The Indians lived on Galveston Island—or Isla de Malhado [Island of Misfortune] as it was called by Cabeza de Vaca—from October through February and subsisted primarily from fish and unidentified hydrophytes or water-born roots. Their catch from fish weirs diminished by the end of December but roots continued to be important through February when they began to sprout and were no longer considered edible. While we do not know for certain which helophytes (i.e., marsh plants with surviving buds in water or mud at the bottom of water) were exploited, water chinquapin (Nelumbo lutea), arrowhead root or wapato (Sagittaria spp.), and cattail (Typha spp.) have been noted as likely candidates. These plants likely grew in sufficient densities to have been used as seasonal staples as would have a number of native geophytes, including spring beauty (Claytonia virginica) and yellow star-grass (Hypoxis hirsute). Cabeza de Vaca is mute as to how the island’s root foods were cooked but, but it is likely that cooking requirements varied from root-food to root-food. Some roots were probably baked in earth ovens, while others may have been cooked directly in the coals of an open hearth.
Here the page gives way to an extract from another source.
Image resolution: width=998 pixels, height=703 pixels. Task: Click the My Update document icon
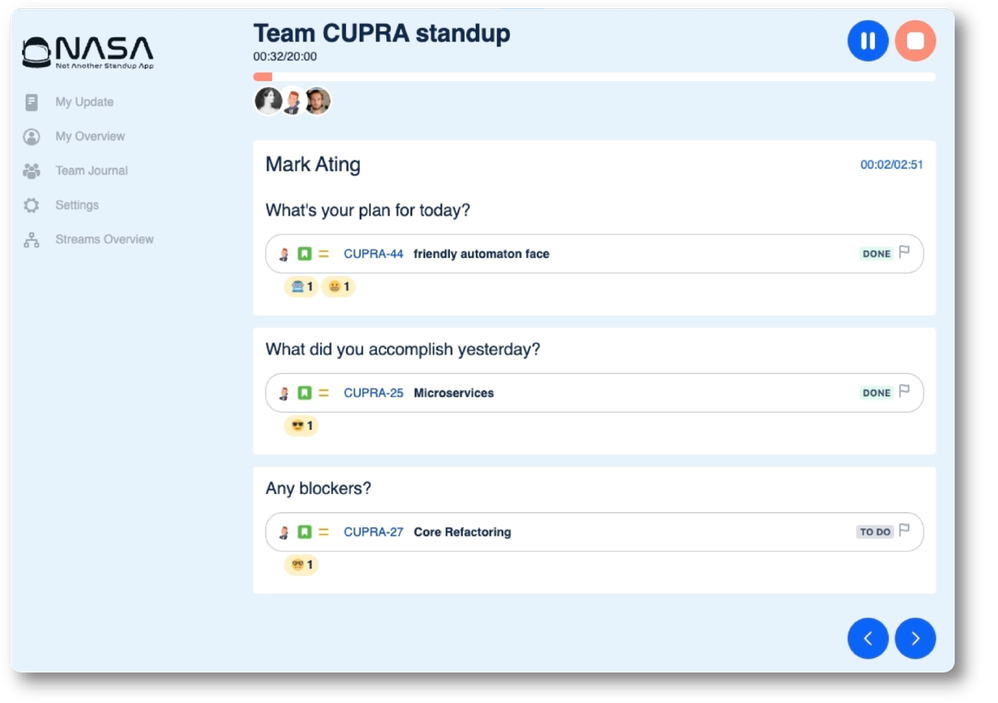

During March and April oysters were the primary food and they were taken from those parts of the bays that were best accessed from the mainland. In May, the Indians returned to the coast where they ate “blackberries,” and presumably fished. Here too, the castaways are mute as to how these foodstuffs were prepared. Of the coastal people in general, Oviedo reported that “these people do not eat anything during the whole year but fish, and not much, and for this [reason] they suffer much less hunger than those inland (with whom they were later). Which [the fish], as other things, is often scarce, and for this reason they move about so frequently because if they do not do thus they would not have anything to eat.” This quote is a bit confusing in that it seems to relate people having “not much” to eat but at the same time they “suffer less hunger.” It seems likely that Oviedo’s intent was to comment that while fish were widely available to the coast groups there never were very many fish at any one time but, compared to the interior groups who had even fewer fish, the coastal groups had enough to eat, all and all.
Some of the groups who lived farther south along the coast went inland, to an area Krieger noted was some 30-40 miles south of San Antonio. Other writers place it about 100 miles east or southeast of San Antonio. There, they subsisted in large measure on prickly pear nopalitos (pads) and later in the early fall on the tunas (fruit). Among them were the Mariames and Yguazes, as well as the “Fig People,” a name intended to denote their dependence on the fig-like tunas. As already noted, and as described in the following section, nopalitos and green tunas were often cooked in earth ovens. Pecans were a major resource during the fall along the lower reaches of the rivers that emptied into the central portion of the Texas coast. While we are told that numerous groups traveled many miles to the most productive pecan groves, nothing in the accounts attest to whether or how nut-foods were cooked. In parts of the southeast, for example, people boiled hickory nuts to extract their calorie-rich oil.